1 Introduction

The experiments at the Large Hadron Collider (LHC) as well as from the past Large Electron Positron collider (LEP) and Stanford Linear Collider (SLC) provided the first detailed look at the properties of the Higgs and Electroweak (EW) gauge bosons, respectively. The implications of these measurements are of profound significance, not only validating the Standard Model (SM) description of most of the particle physics phenomena known today, but also imposing severe constraints on models with new physics (NP). And yet, we have both phenomenological evidence that such physics beyond the SM (BSM) must exist, as well as compelling theoretical reasons to believe that some form of NP should not be dramatically heavier than the EW scale. Indeed, phenomenological observations such as neutrino oscillations, dark matter, or the matter–antimatter asymmetry cannot be successfully explained with SM physics. On the theory side, solutions to the gauge hierarchy problem, i.e. why the EW scale is stable in presence of other high-energy scales of nature, typically require that some form of new phenomena arises around the TeV. In this article, we focus on the potential of the FCC-ee to learn from BSM physics via indirect probes, i.e. studying SM processes and looking for deviations with respect to the SM predictions, which could be attributed to NP effects [1]. The FCC-ee design [2] is capable of delivering high-precision measurements of processes involving the whole SM spectrum: from the Higgs and the EW gauge bosons, to the fermionic particles, including the Top quark. It is in this sense a full SM-particle factory and, via the measurements of the SM properties—in most cases with an order of magnitude improvement with respect to the knowledge that will be possible at the High-Luminosity LHC (HL-LHC)—an ideal machine for these type of indirect tests.

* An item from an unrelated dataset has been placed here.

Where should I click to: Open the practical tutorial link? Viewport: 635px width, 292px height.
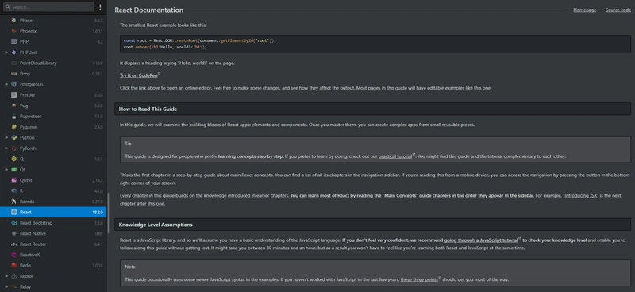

The main challenge to be faced in the search of NP at the FCC-ee lies on the non-observation of clear evidence of NP at the LHC. No BSM particles have been found and, with few exceptions such as the recent anomalies in B physics, all current tests of the EW sector are consistent with the SM predictions. In other words, there is no specific guidance pointing towards the exploration of a particular class of NP scenarios. A possible solution to this problem is to approach the search in a model-independent way, using the formalism of Effective Field Theories (EFT). These provide a guiding rationale to organize NP corrections to SM processes, and to map these into a broad class of scenarios under minimal assumptions. The so-called Standard Model Effective Field Theory (SMEFT) has been used as a common framework for the assessment of the future collider capabilities in terms of indirect tests of NP, applicable to models where new particles are heavy compared to the EW scale. In the first two sections of this article we will review the status of such SMEFT studies and the implications for several classes of NP models.

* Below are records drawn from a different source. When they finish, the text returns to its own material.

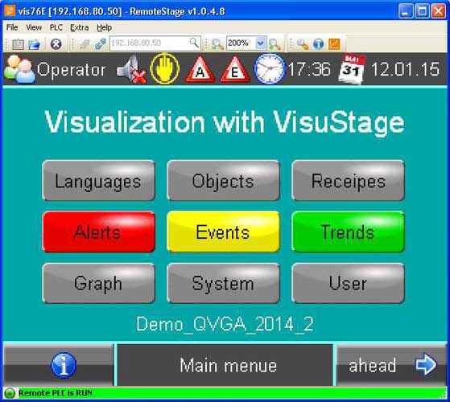Open the alarm triangle marked A
The height and width of the screenshot is (402, 450).
pyautogui.click(x=200, y=70)
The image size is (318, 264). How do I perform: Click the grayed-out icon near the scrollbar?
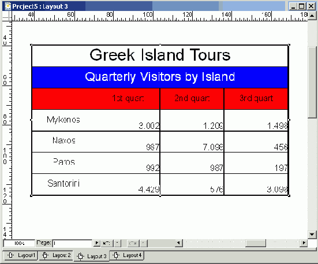click(133, 243)
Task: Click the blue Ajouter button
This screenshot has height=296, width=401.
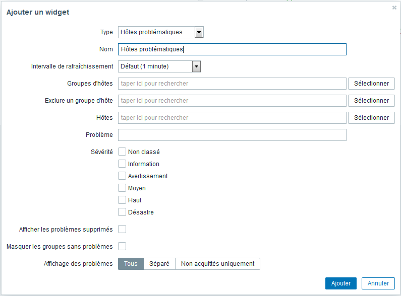Action: pyautogui.click(x=340, y=283)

One must also note, however, that, while no new particles have been directly observed at the LHC, the possible existence of light degrees of freedom associated with well-motivated BSM scenarios is not completely excluded by current data. Therefore, while a model-independent approach seems to be a sensible way to assess the capabilities of future machines such as the FCC-ee, it is also important to frame such physics potential studies in terms of more specific scenarios that could be of theoretical or phenomenological interest. The important question is then, How can the FCC-ee measurements better tests these type of models compared to the LHC? This will be briefly addressed in Sect. 4.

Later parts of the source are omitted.